Laravel API Versioning Notes for Mobile Apps That Cannot Update Immediately

Mobile API work has a constraint that web teams sometimes forget: users do not all update at the same time. A Laravel backend can be deployed in minutes, but an iOS or Android app version may stay in the market for months. That means API changes need a compatibility plan before they reach production.
I usually start by defining which fields are part of the public contract and which are internal implementation details. Public fields should not disappear without a version change. New optional fields are easier to ship, but renamed fields, changed enum values, and different pagination structures need more care.
Version routes around behavior
I do not create a new API version for every small response addition. I reserve version changes for behavior that an older client cannot safely understand. In Laravel, that might mean separate route groups such as /api/v1 and /api/v2, separate resource transformers, and tests that pin the exact response shape expected by each client.

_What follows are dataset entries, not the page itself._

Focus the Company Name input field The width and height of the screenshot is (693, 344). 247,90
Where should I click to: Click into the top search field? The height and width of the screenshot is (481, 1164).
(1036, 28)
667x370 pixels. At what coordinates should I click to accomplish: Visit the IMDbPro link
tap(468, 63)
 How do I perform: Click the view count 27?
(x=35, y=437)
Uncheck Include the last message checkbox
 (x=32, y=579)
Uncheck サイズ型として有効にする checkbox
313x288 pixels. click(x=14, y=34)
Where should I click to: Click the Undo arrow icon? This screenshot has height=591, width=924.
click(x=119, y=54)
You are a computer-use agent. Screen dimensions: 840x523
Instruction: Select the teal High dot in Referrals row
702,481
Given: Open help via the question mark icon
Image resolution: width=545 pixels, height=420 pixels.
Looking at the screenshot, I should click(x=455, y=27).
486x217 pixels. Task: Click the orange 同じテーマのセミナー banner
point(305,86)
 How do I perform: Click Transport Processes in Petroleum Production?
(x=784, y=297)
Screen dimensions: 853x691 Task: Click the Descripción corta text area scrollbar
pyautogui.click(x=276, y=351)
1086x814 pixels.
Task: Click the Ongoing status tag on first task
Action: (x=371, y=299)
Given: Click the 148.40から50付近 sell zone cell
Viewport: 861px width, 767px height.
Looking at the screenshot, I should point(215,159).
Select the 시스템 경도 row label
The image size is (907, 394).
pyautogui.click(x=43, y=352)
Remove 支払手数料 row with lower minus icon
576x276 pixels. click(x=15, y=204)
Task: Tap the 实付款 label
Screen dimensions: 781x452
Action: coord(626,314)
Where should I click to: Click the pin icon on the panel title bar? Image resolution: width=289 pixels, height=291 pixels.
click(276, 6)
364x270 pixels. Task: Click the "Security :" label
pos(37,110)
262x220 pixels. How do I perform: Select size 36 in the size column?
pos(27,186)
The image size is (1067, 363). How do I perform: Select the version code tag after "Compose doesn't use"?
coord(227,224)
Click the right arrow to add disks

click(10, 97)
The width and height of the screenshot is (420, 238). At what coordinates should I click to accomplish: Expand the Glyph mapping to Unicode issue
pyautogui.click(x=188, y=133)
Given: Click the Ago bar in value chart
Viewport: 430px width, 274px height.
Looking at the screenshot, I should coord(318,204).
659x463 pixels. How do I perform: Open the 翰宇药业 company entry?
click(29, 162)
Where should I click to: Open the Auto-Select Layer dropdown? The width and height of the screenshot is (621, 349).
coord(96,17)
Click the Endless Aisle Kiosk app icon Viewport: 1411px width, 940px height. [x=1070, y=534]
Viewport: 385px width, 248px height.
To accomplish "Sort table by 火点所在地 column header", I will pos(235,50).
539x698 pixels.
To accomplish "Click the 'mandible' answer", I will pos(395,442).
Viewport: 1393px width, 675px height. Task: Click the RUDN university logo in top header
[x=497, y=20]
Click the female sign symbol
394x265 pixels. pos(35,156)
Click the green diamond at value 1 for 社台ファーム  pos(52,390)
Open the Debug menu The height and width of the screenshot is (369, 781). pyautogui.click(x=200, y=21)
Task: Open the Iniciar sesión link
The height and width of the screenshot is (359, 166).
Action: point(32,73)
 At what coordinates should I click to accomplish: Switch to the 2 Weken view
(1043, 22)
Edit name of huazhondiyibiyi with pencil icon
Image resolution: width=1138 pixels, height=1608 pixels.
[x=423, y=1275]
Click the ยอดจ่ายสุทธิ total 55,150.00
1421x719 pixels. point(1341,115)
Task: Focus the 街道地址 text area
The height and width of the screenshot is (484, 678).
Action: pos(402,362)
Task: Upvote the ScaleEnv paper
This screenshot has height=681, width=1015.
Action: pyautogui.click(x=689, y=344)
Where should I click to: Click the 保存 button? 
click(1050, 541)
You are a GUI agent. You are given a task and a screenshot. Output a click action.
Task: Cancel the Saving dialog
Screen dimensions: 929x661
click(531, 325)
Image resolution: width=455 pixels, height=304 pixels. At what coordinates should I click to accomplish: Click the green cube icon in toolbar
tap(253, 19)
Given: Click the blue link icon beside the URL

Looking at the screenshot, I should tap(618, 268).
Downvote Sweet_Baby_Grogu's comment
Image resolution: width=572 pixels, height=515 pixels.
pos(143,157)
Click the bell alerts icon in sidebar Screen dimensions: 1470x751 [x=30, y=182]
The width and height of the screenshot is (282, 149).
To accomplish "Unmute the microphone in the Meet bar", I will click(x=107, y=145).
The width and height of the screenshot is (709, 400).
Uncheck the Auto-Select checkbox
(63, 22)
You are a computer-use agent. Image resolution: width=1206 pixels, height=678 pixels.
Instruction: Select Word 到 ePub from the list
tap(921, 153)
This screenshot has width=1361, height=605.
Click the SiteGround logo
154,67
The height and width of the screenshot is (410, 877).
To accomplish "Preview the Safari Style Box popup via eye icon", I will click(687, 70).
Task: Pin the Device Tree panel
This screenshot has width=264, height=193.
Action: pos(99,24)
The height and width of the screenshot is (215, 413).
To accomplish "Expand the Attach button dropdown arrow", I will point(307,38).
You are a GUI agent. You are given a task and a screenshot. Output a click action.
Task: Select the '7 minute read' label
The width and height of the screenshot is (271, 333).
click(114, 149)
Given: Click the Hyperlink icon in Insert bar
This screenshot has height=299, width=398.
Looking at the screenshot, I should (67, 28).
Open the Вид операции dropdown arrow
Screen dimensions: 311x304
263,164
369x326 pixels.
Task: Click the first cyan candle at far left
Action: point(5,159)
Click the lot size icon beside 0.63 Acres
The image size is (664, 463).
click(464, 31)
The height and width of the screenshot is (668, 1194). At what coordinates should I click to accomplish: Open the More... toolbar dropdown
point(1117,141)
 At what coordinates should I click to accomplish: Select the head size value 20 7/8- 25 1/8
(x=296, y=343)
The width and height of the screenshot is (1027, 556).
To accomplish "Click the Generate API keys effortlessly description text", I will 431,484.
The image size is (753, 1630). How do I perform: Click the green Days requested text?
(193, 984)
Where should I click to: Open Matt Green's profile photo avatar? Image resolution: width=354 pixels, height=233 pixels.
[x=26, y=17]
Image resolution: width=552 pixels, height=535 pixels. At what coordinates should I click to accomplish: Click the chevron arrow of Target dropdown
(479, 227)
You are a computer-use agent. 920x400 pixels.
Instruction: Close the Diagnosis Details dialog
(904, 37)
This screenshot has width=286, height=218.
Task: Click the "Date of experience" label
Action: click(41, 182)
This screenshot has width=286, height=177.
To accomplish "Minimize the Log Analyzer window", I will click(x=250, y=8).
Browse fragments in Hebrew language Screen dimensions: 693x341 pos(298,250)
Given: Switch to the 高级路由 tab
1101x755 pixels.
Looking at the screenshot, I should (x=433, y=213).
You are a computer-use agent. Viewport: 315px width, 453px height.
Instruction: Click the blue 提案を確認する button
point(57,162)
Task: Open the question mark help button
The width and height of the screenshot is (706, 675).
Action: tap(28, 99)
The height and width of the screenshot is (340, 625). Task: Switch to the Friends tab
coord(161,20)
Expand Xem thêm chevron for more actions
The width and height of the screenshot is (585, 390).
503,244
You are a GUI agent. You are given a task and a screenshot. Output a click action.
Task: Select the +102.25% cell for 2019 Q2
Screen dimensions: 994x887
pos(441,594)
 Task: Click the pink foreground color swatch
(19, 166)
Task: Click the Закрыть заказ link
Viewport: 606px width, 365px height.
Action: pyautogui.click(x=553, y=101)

Transformers are especially useful because they keep database changes away from the API surface. The backend can normalize a table, add relationships, or rename internal columns while the mobile response remains stable.
Deprecation needs visibility
A versioning strategy only works if the team can see which clients are still using older endpoints. I like to log app version, platform, endpoint, and response status for critical API traffic. That data helps decide when an old version can be retired and which users may need an app update reminder.
For high-risk changes, I also add temporary compatibility code instead of forcing a hard break. It is less elegant in the short term, but it protects customers and support teams.
Documentation is part of the API
Good API documentation should include sample requests, sample responses, error formats, authentication rules, pagination, and version notes. The best time to update it is in the same pull request as the API change. If documentation is treated as a later task, it usually becomes inaccurate.
Stable APIs are not frozen APIs. They are APIs that change with a clear contract, measured adoption, and respect for the clients already in the field.